"Ghost Shirts of Wounded Knee, 1890"
Narrator Alex deMontigny, who is from the Lakota Sioux and Nez Perce Native American bloodlines, speaks as the forthright Peltier, using the words that Peltier, himself, has said over the years. The opera begins with an artistic interpretation and revelation of the sometimes shocking events at Wounded Knee in 1890 - well after the Civil War and the Battle of Little Bighorn (Custer's "Last Stand") - when the US cavalry was beginning to round up and disarm the remaining Native Americans. The Ghost Dance was an attempt of a group of North American Indian tribes to further separate themselves from the white man and the religious doctrines they were forcing upon the tribal peoples. Begun by a prophet named Wovoka, his vision embodied the belief that the white man would disappear from the Earth after a natural catastrophe and that the Indian dead would return bringing with them the old way of life that would then last forever. The first dance was held by Wovoka around 1889. Word spread quickly and the Ghost Dance was accepted by many tribes including the Sioux who added the element of a ghost shirt. Among those killed at Wounded Knee were women and children wearing their ghost shirts. The Ghost Dance continued to be danced in more southern tribes, but the end of the movement really came with the deaths at Wounded Knee in 1890.
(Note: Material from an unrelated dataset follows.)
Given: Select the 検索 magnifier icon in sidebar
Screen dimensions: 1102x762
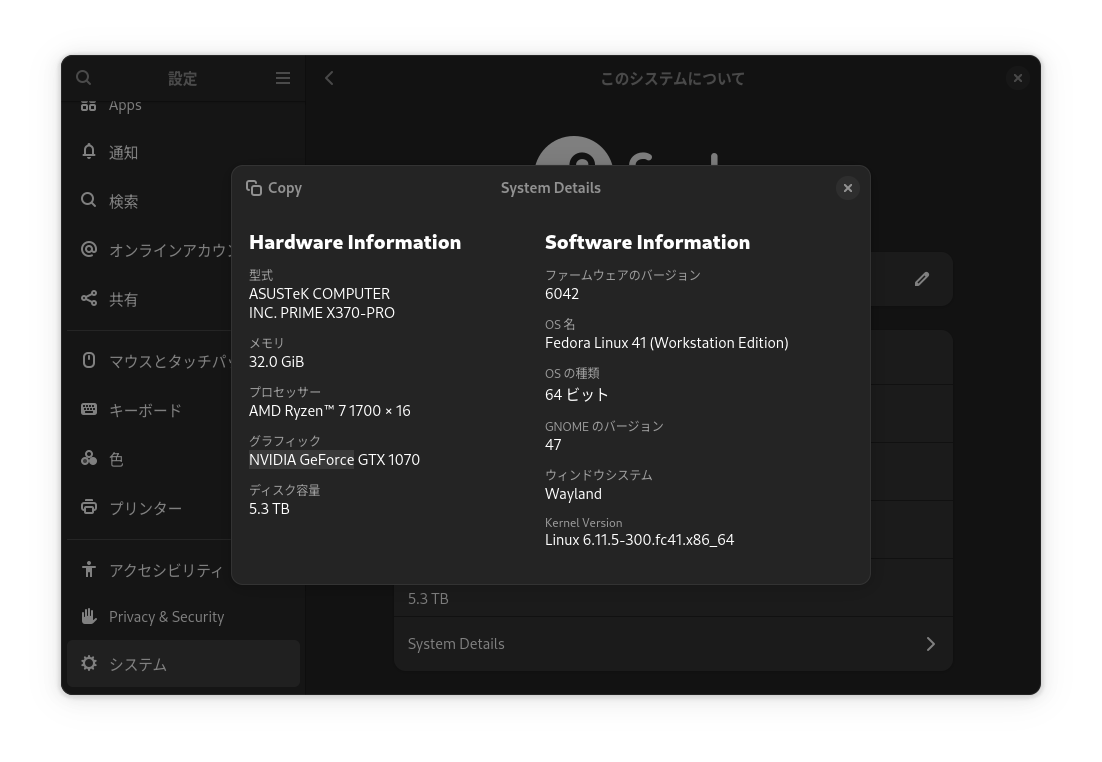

Chief Sitting Bull had been killed while the cavalry was attempting to round him up. Hearing of this, Chief Big Foot led his people south to seek protection at the Pine Ridge Reservation. The army intercepted the band on December 28 and brought them to the edge of the Wounded Knee to camp. The following morning, December 29, 1890, the soldiers entered the camp demanding the all Indian firearms be relinquished. A medicine man named Yellow Bird advocated resistance, claiming the Ghost Shirts would protect them. One of the soldiers tried to disarm a deaf Indian named Black Coyote. A scuffle ensued and the firearm discharged. The silence of the morning was broken and soon other guns echoed in the river bed. At first, the struggle was fought at close quarters, but when the Indians ran to take cover, the Hotchkiss artillery opened up on them, cutting down men, women, children alike, the sick Big Foot among them. When the smoke cleared and the shooting stopped, approximately 300 Sioux were dead, Big Foot among them.